Il lago Ciardonnet e la fata dell’Orsiera

È solo alla fine di giugno, quando i prati alpini si riempiono di fiori, che il lago Ciardonnet comincia a liberarsi dalla morsa del gelo. È solo allora che, velata dalle nebbie che salgono dal fondovalle, traspare l’acqua blu scuro, chiazzata dell’algido lucore di zattere di ghiaccio che navigano pigramente come pezzi di banchisa alla deriva.

Un ermellino le osserva dalla sponda, poi, saltando sulla neve, sparisce nella tana.

Lago dei Neri lo chiamavano una volta, forse in ricordo degli orsi da cui anche il monte, che lo sovrasta come un altare, ha preso il nome.

E chissà che dietro le leggende più recenti non si celi proprio Artio, la dea degli orsi del mondo celtico. Chissà se, rimasta sepolta nella storia, la sua immagine non sia stata riplasmata, adattata a nuove credenze, trasformata in una fata.

Ché proprio di una fata dell’Orsiera narra una leggenda.

L’inverno era passato, e i pastori avevano portato le greggi in alto, a gustare l’erba nuova. Ma il lago era ancora ghiacciato. Una candida distesa avvolgeva l’invaso. Perché fare il giro? Perché allungare la strada per raggiungere i pascoli? Il ghiaccio regge – aveva pensato un pastore – possiamo passarci sopra. E si era lanciato, cavalcando un montone, sul lago. Ma il ghiaccio era infido e dapprima tenne; poi, quando l’improbabile cavaliere fu al centro della conca, una crepa si aprì sotto le zampe della cavalcatura e le strida della sua corsa riecheggiarono nell’eco.

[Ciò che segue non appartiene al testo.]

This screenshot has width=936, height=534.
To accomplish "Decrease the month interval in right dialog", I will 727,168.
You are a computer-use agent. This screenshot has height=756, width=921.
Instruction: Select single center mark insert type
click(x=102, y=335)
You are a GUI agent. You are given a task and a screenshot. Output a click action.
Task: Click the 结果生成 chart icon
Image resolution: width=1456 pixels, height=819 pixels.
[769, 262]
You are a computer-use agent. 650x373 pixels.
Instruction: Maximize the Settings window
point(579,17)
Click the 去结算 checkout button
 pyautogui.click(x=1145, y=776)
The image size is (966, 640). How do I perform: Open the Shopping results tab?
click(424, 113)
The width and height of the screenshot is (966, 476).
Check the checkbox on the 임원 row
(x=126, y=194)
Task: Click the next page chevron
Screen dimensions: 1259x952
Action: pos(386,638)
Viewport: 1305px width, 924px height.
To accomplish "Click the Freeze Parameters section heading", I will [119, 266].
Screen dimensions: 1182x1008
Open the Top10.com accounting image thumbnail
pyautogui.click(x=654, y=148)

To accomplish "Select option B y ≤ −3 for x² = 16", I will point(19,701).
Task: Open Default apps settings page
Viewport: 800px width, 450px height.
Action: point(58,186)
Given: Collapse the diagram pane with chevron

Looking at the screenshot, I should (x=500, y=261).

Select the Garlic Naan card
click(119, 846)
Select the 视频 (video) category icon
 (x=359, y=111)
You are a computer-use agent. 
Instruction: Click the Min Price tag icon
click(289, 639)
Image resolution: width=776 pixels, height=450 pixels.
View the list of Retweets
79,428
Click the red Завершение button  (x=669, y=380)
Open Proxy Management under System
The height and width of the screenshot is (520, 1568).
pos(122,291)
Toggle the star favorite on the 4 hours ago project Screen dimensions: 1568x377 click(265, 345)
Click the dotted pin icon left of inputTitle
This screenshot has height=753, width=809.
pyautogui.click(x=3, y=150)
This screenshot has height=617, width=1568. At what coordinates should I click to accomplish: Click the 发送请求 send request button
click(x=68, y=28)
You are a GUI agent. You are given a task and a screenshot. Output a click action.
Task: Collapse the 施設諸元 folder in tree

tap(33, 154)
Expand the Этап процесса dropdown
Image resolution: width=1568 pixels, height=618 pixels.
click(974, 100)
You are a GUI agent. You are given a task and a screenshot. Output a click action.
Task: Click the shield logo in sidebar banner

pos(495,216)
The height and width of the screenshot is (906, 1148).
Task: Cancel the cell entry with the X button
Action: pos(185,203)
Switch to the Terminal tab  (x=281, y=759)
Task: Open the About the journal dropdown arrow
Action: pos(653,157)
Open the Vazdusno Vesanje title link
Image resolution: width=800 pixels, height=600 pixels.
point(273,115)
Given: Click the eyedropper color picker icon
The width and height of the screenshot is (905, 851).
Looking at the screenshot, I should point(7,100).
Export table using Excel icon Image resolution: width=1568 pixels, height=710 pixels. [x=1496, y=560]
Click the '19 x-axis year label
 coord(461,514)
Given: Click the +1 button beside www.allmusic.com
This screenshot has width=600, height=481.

Una lastra di ghiaccio si capovolse.

Il bagliore di un blu profondo.

Poi, con un tuffo, il ghiaccio si richiuse sopra i malcapitati.

La temperatura dell’acqua era prossima allo zero; le possibilità di riemergere nulle; il respiro limitato. Ma fu allora che accadde l’insperato. Mentre gli altri pastori accorrevano gridando sulle sponde del lago, sott’acqua, davanti agli occhi del giovane si materializzò una figura eterea, arcana, stupenda.

Gli sorrise, e un bagliore avvolse, per un attimo, la conca.

I pastori invano cercarono il ragazzo; inutilmente spaccarono il ghiaccio. Il suo corpo non c’era. Né quello del montone.

Furono ritrovati il giorno dopo, confusi ma salvi, mentre vagavano sulle sponde del lago di Avigliana.[1]

Perché, in fondo, i laghi alpini non sono che lacrime incastonate tra le rocce, ma nessuno ne conosce i fondali né gli oscuri recessi che nel mondo del mito li collegano tutti fra loro.

Σ.

 

[1] Diego Priolo, Laghi Lac Lau, Alzani editore, Pinerolo 2010, pp. 133-134.